**WHAT YOU NEED TO DO**: In the text about the granted Frye motion, how many expert affirmations did the plaintiffs submit in opposition?

**EXTRACT**:
Frye Motion Granted
Partners Adam Dlugacz and Daniel Ratner successfully argued that plaintiffs should be precluded from advancing their theory of causation that the infant-plaintiff suffered silent hypoxic-ischemic encephalopathy due to prolonged exposure to forceful uterine contractions on behalf of a major metropolitan Hospital.
In this Bronx County, Supreme Court venued matter, plaintiffs claimed that infant-plaintiff suffered brain damage despite being born with normal APGAR scores and post-birth brain imaging because the mechanism of injury was primarily ischemic, as opposed to hypoxic. Mr. Dlugacz and Mr. Ratner argued that there was no literature or peer-reviewed studies that supported plaintiffs’ theory of causation and that they should be precluded from advancing it under the Frye/Parker analysis. In opposition, plaintiffs submitted three expert affirmations and over 1,000 pages of articles to cobble together support for their theory. The Court held that plaintiffs failed to overcome the defendant’s showing that an infant can suffer silent hypoxic-ischemic encephalopathy in the setting of prolonged exposure to uterine contractions. Moreover, the Court held that there was no need to hold a Frye/Parker hearing because there was nothing plaintiffs could produce to show support for their theory of causation.

**RECORDED DATA**:
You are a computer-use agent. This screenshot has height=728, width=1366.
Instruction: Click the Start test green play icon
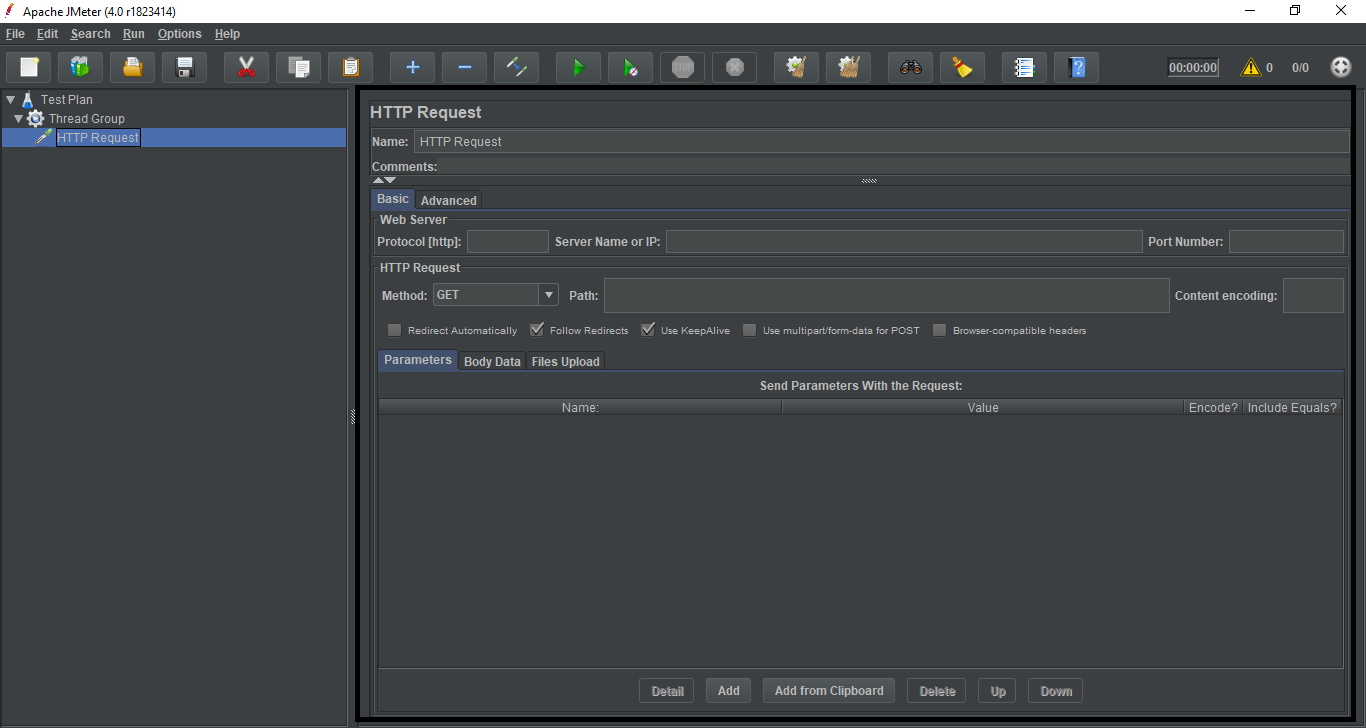coord(578,68)
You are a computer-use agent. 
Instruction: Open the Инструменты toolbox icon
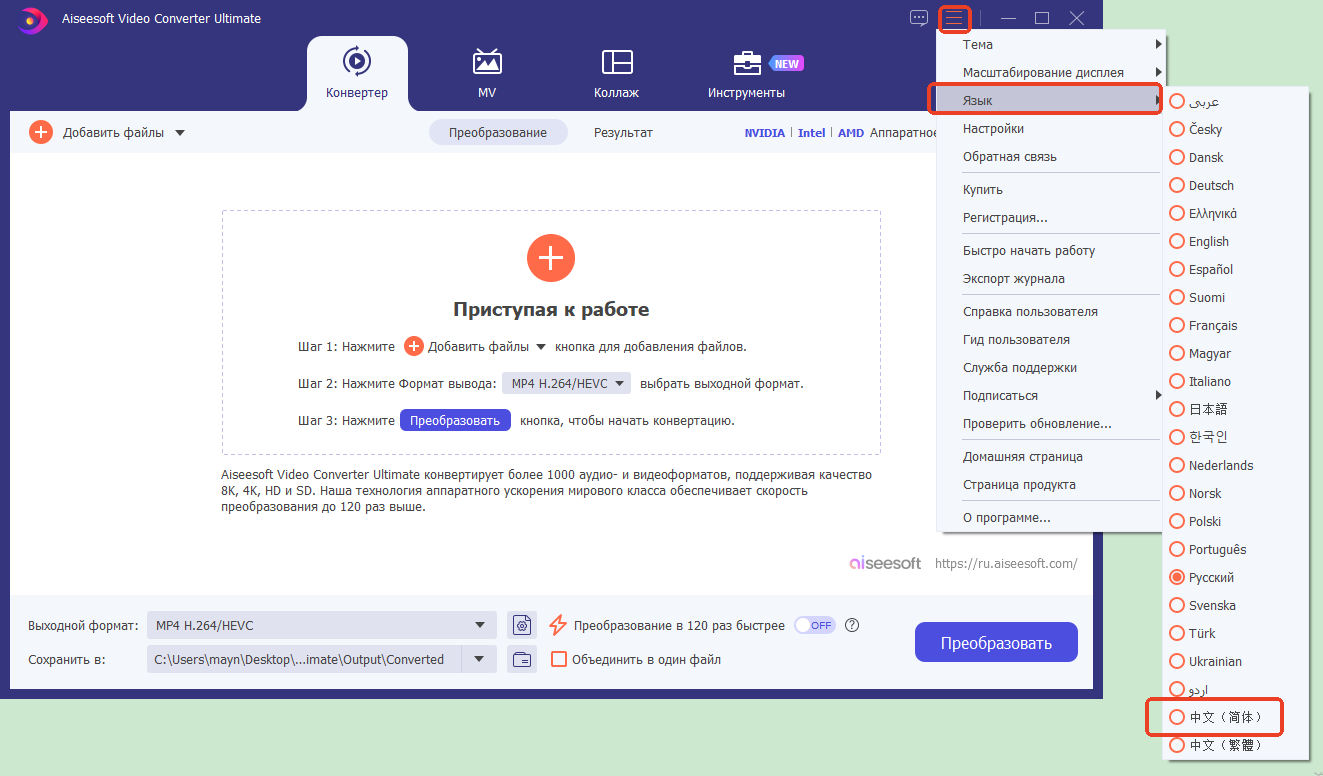(746, 63)
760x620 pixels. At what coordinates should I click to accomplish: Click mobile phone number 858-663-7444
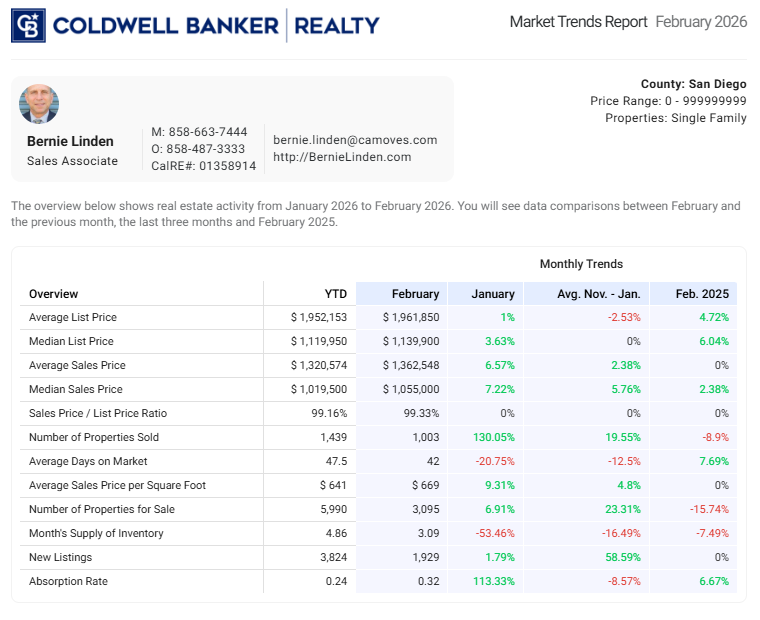click(208, 132)
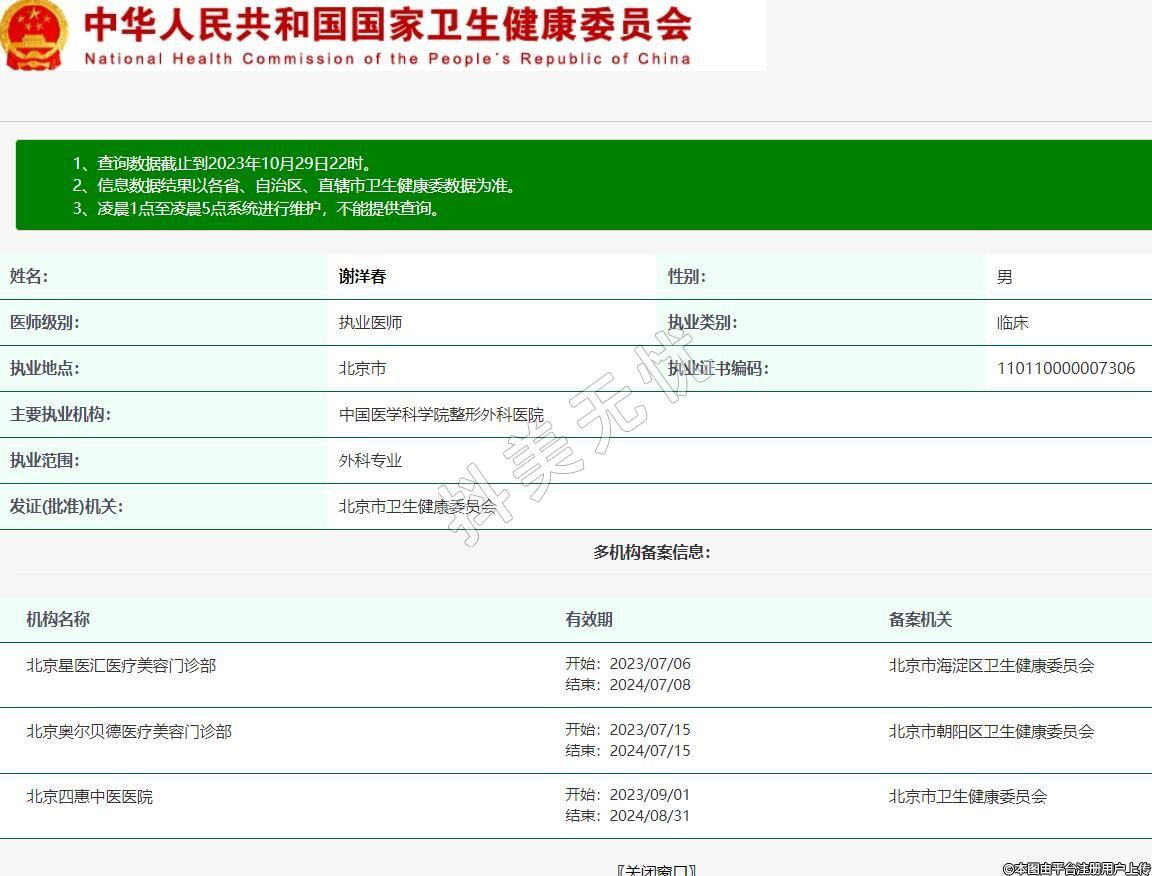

**EXERCISE SOLUTION**: Three expert affirmations.